(Beginning of TEXT)
The Academy Museum is distributed across two separate buildings, the former May Company department store, and a futuristic sphere. Courtesy Renzo Piano Building Workshop/A.M.P.A.S/L’Autre Image
The first time architect Renzo Piano met Steven Spielberg, the legendary filmmaker pointed out to him that a movie, like a work of architecture, “is a sequence of light and shadow.”
Spielberg’s dictum, recounted by Piano at a media briefing yesterday at the Plaza Hotel in New York, is a guiding principle in his studio’s dramatic design of the Academy Museum of Motion Pictures, now under construction on Wilshire Boulevard in Los Angeles.
Piano’s scheme, designed in collaboration with Gensler’s Los Angeles office, is unadulterated Hollywood showmanship: From a renovated Streamline Moderne landmarked building, visitors will pass into the museum’s most sensational element, a futuristic 45,000-square-foot concrete-and-glass sphere that Piano refers to as a “flying vessel.”
(End of TEXT)
(Beginning of INFORMATION SHOWN)
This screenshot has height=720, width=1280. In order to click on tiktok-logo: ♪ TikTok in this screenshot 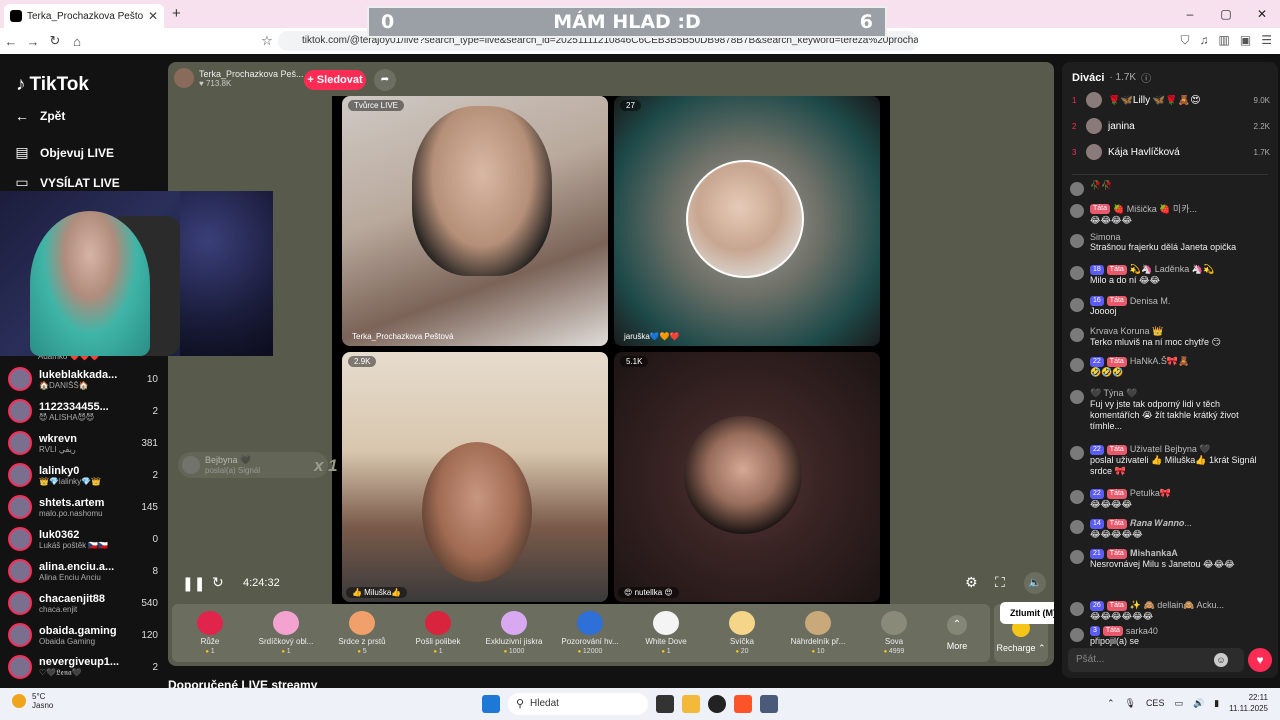, I will do `click(52, 85)`.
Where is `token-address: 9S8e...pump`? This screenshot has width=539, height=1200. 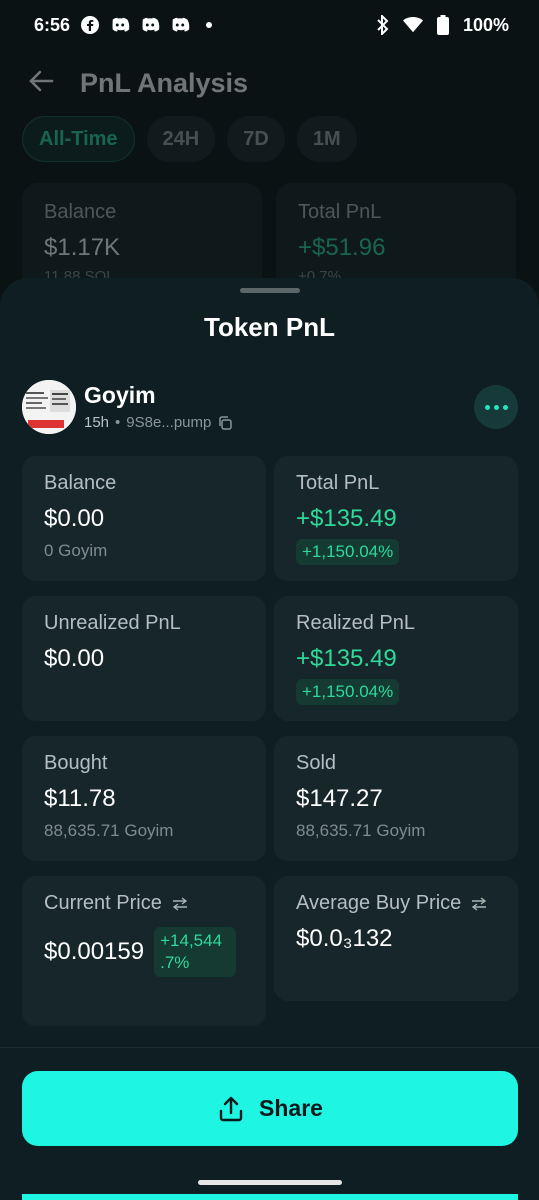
(End of INFORMATION SHOWN)
(WORK INSTRUCTIONS)
- 1) According to the text on the Academy Museum, why does light and shadow shape Renzo Piano's design? Answer in one to three sentences.
- 2) Answer these questions from the text on the Academy Museum:
(a) Where did Piano recount Spielberg's remark?
(b) With which office did Piano's studio collaborate on the design?
(c) What size is the sphere, and what is it built from?
- 3) Carry on the article about the Academy Museum design from its last sentence.
The data are not needed for this work.

(ANSWER LIST)
- 1) When Piano first met Steven Spielberg, the filmmaker told him that a movie, like a work of architecture, "is a sequence of light and shadow." That remark became a guiding principle in the studio's design of the Academy Museum of Motion Pictures.

- 2)
(a) At a media briefing at the Plaza Hotel in New York.
(b) Gensler's Los Angeles office.
(c) It covers 45,000 square feet and is made of concrete and glass.

- 3)
The renovated ‘30s-era portion (formerly the May Company department store) will house special exhibits and showcase items from the museum’s permanent collection, which boasts nearly 200,000 films and videos, more than 12 million photographs, and memorabilia from the collections of Cary Grant, Alfred Hitchcock, and Katharine Hepburn.

Operable panels in the sphere’s glass dome will facilitate passive cooling. Courtesy Renzo Piano Building Workshop/A.M.P.A.S/L’Autre Image
Visitors, moving from the old building to the gigantic sphere via bridges, will “embark on the spaceship and go on a journey,” said Piano. This floating volume (supported on a series of piers that isolate the building seismically) chiefly hosts a 1,000-seat movie theater capable of multiple film formats, from laser projections to nitrate film. “It’s the best movie theater in the world for sure,” said Piano.
A domed observation deck above the theater will provide views out to the surrounding Hollywood Hills and across Los Angeles, creating the sensation of floating above the cityscape.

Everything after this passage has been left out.